🤖 AI Summary
Existing methods typically model textual or temporal data in isolation, failing to capture the causal mechanisms and multimodal dynamics between macroeconomic events and asset prices. To address this, we propose a causally enhanced multimodal forecasting framework. First, we construct a novel benchmark dataset spanning 2008–2024, comprising six categories of macroeconomic policy announcements and high-frequency real-market data across five asset classes. Second, we introduce an LLM-driven counterfactual event generation method to explicitly model intervention effects. Third, we design a unified Transformer architecture jointly trained for text semantic parsing, time-series modeling, and causal inference. Experiments demonstrate that our model significantly outperforms state-of-the-art baselines in predicting event impact magnitude, direction, and temporal lag. Ablation studies confirm the critical contributions of both the causal module and fine-grained event-type modeling.
📝 Abstract
Accurately forecasting the impact of macroeconomic events is critical for investors and policymakers. Salient events like monetary policy decisions and employment reports often trigger market movements by shaping expectations of economic growth and risk, thereby establishing causal relationships between events and market behavior.

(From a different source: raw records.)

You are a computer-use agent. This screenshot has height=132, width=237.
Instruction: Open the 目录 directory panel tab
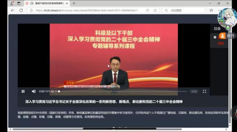217,29

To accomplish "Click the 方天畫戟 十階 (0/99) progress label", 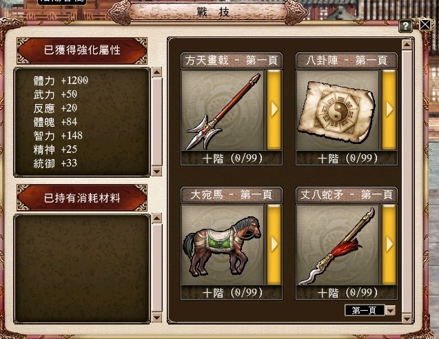I will pos(232,158).
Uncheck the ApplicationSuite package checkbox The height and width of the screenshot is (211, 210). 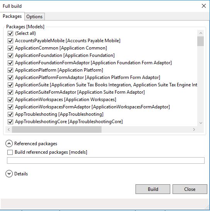[10, 85]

Existing forecasting methods typically focus either on textual analysis or time-series modeling, but fail to capture the multi-modal nature of financial markets and the causal relationship between events and price movements. To address these gaps, we propose CAMEF (Causal-Augmented Multi-Modality Event-Driven Financial Forecasting), a multi-modality framework that effectively integrates textual and time-series data with a causal learning mechanism and an LLM-based counterfactual event augmentation technique for causal-enhanced financial forecasting. Our contributions include: (1) a multi-modal framework that captures causal relationships between policy texts and historical price data; (2) a new financial dataset with six types of macroeconomic releases from 2008 to April 2024, and high-frequency real trading data for five key U.S. financial assets; and (3) an LLM-based counterfactual event augmentation strategy. We compare CAMEF to state-of-the-art transformer-based time-series and multi-modal baselines, and perform ablation studies to validate the effectiveness of the causal learning mechanism and event types.